O passeio da Julinha O passeio da Julinha - Essa coisinha é gente pra andar sozinha?
A cabecinha loira voltou-se, olhou-me com o olhar desconfiado, parou e ficou a fitar-me. A acompanhante, uma senhora de meia idade, que fiquei sabendo ser a babá, me disse: é assim, não quer mais dar a mão para andar...

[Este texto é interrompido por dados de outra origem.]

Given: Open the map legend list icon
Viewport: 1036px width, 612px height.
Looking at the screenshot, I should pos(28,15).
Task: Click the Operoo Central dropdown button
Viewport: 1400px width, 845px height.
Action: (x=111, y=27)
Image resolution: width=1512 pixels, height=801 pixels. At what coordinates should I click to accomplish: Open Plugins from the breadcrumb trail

Ela tinha um olhar triste. Parecia que duas lagrimazinhas estavam sempre a brotar de seus olhinhos. Dava a impressão de que aquela tristeza era antiga, sua companhia de sempre, porque não se atrapalhava com minha presença, não reclamava, nada dizia. Apenas olhava, um olhar comprido, perscrutador, enquanto a babá matraqueava alguma coisa que eu nem ouvia. Parece que dizia que teria levado a irmãzinha à escola e que estava a dar um passeio com a Julia, mas ela nem queria nada, estava emburrada, mas a mãe mandou etc e tal e falava, falava e eu ali, perto daquela coisinha, tentando fazê-la dar um sorriso que fosse.

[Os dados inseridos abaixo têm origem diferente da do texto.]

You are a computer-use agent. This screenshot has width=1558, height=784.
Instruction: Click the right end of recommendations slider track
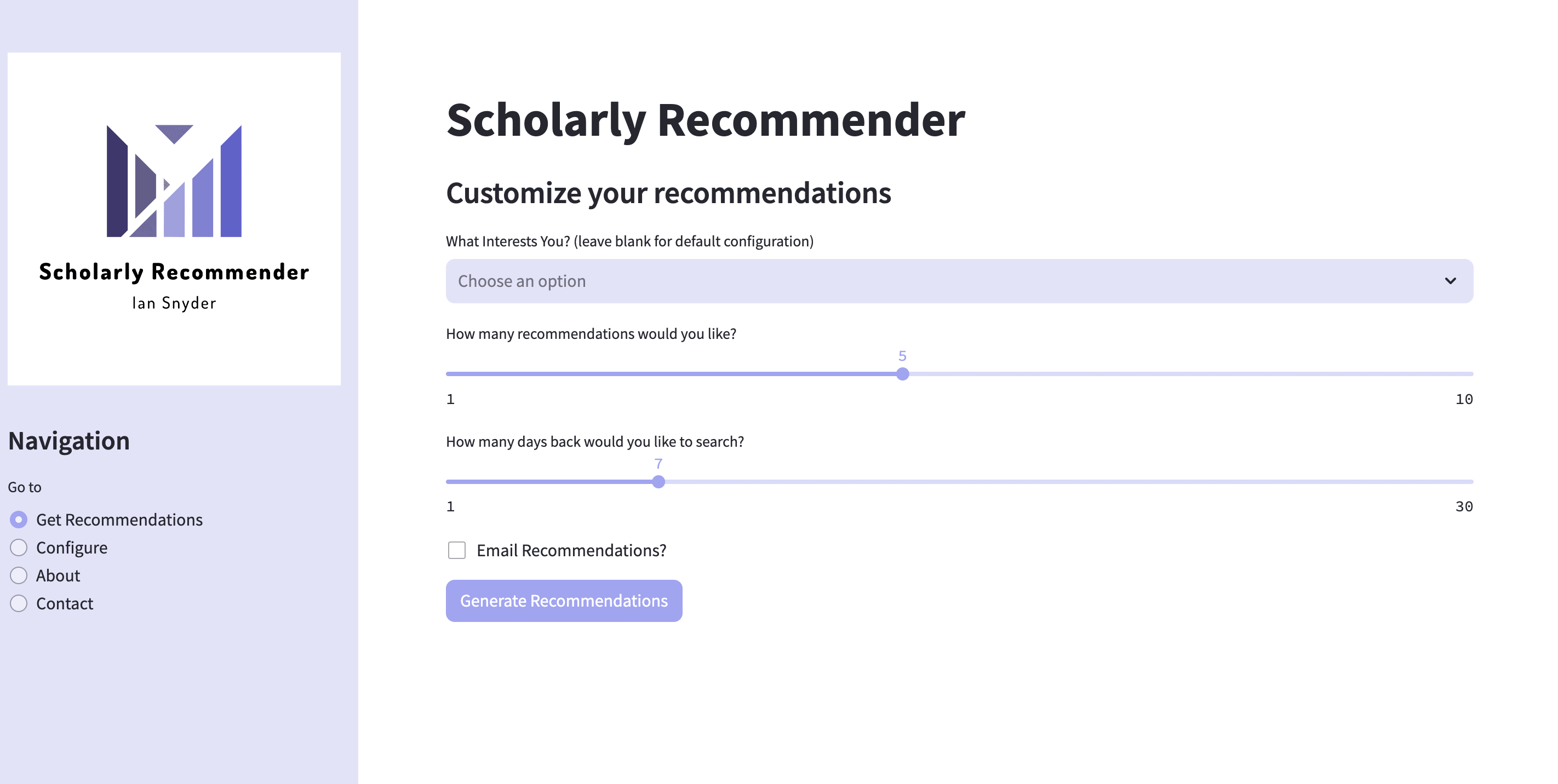pos(1470,374)
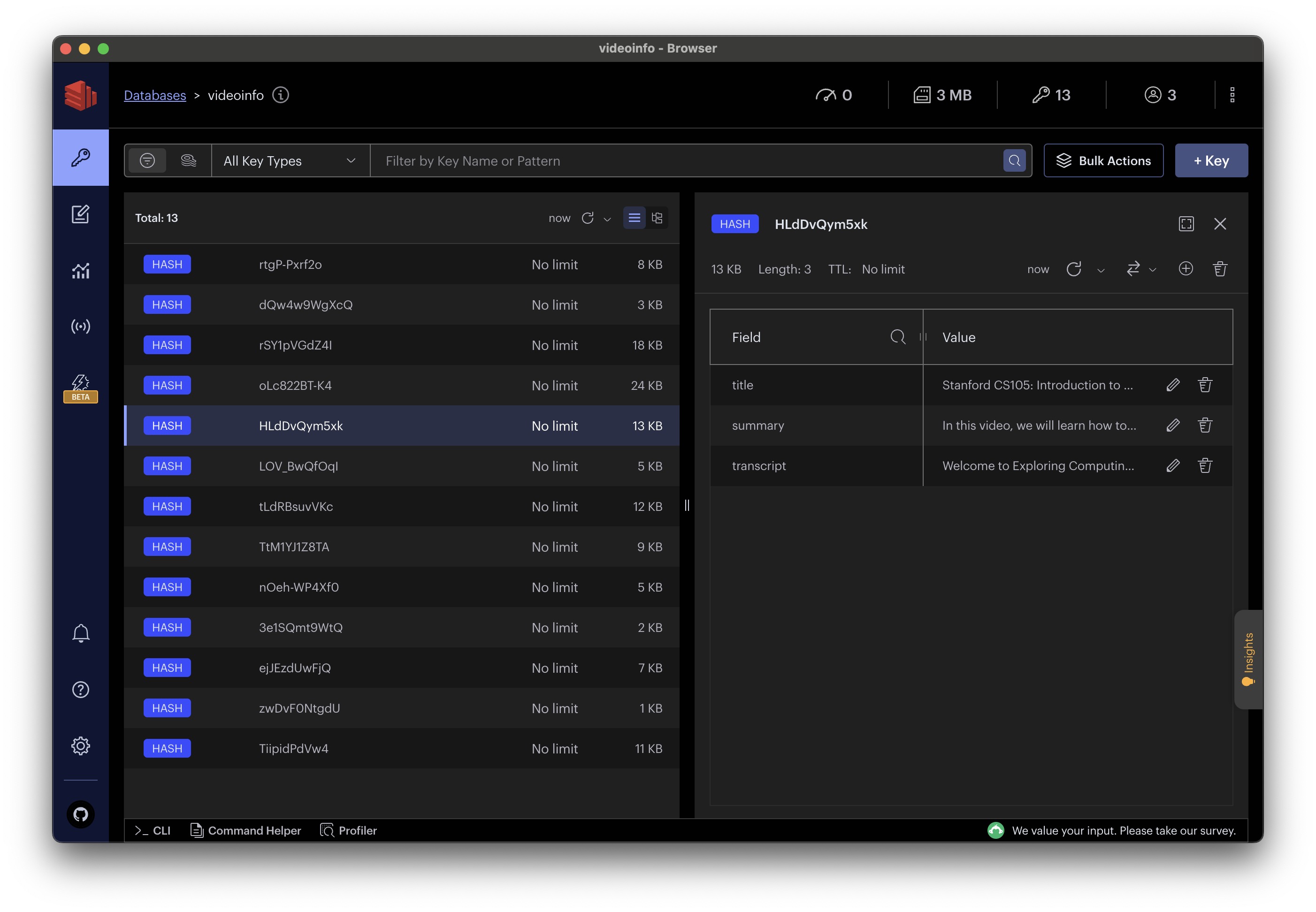Viewport: 1316px width, 912px height.
Task: Open the CLI panel tab
Action: point(153,830)
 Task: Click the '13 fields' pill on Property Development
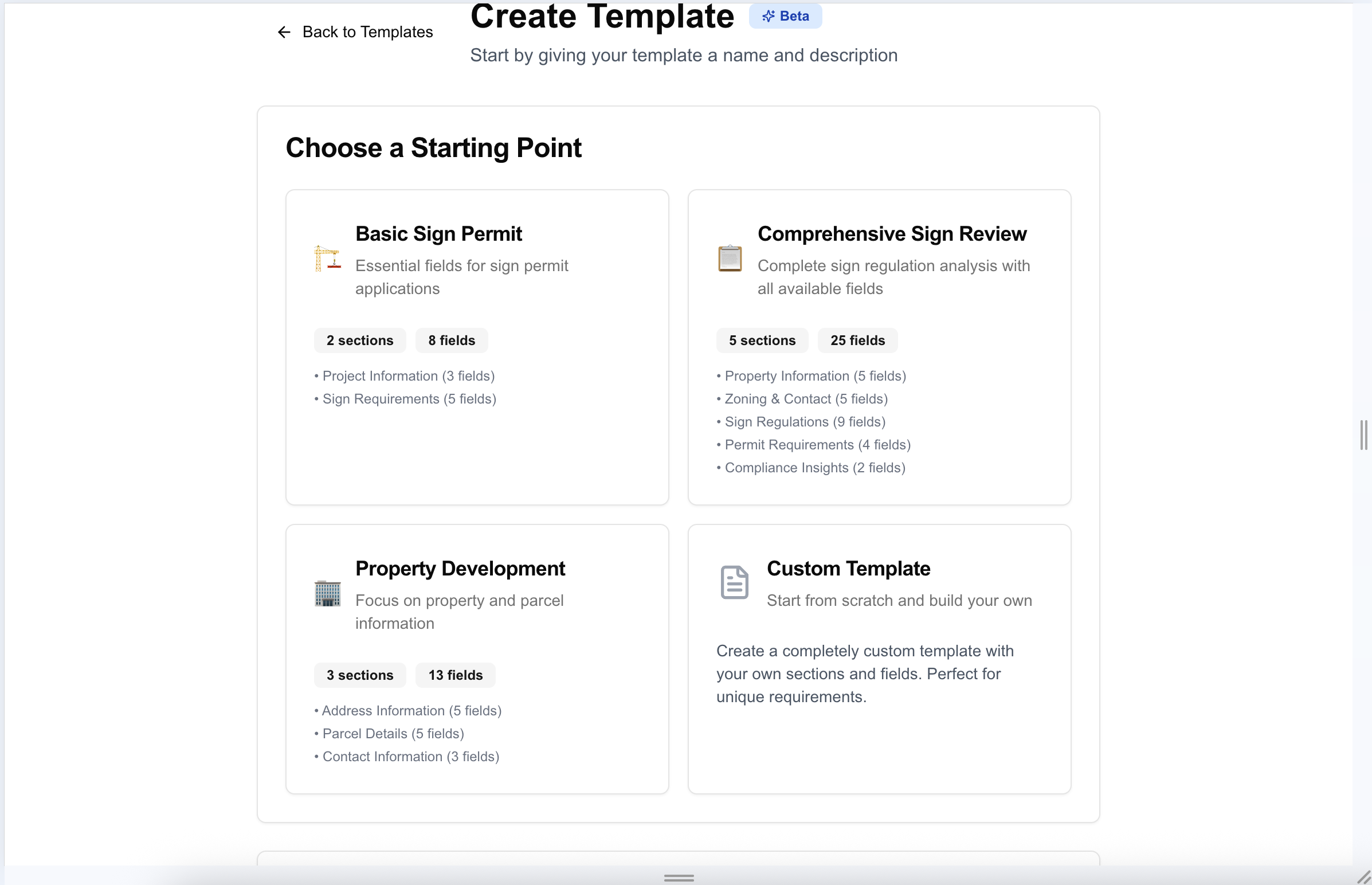click(454, 675)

E foi aí que notei que seu punho direito estava enrolado com alguma coisa, um pano, uma meia, uma gaze, talvez. -Que foi no bracinho? É pra não chupar o dedo, respondeu a babá. O pai faz assim, porque ela não quer saber de chupeta, só quer o dedinho.
E a pequena Julia, então, olhou pra seu bracinho e fez um biquinho de choro, mas nada disse e seus olhinhos ficaram molhados de novo.
Fiquei ali parada algum tempo, pensando sobre o agir daquele pai. Quem era eu para ditar alguma coisa, para dizer a ele, por meio da babá, que aquilo era uma grande maldade; que era uma meninazinha que nem 3 anos tinha ainda, que ela estava triste (será que ele não via?). Eu nem ouvia o que mais que aquela tagarela da babá falava sem parar.
Afastei-me, sentindo-me impotente, frágil, vencida, diante daquele quadro de tristeza. Dei um adeuzinho pra ela e fui andando, mas com o coração apertado, de ver aquela criaturinha tão inocente e já sofrendo os revezes da vida.
Resolvi olhar para trás. Com surpresa, vi a Julinha levar a mãozinha amarrada aos lábios e mandar-me um beijo com um sorrisinho débil, como se sentisse a minha solidariedade e quisesse me consolar.
Fui para casa, retornei à rotina, mas aqueles olhos tristes ficaram gravados em minha alma.
Maria Francisca – 19 de novembro de 2010.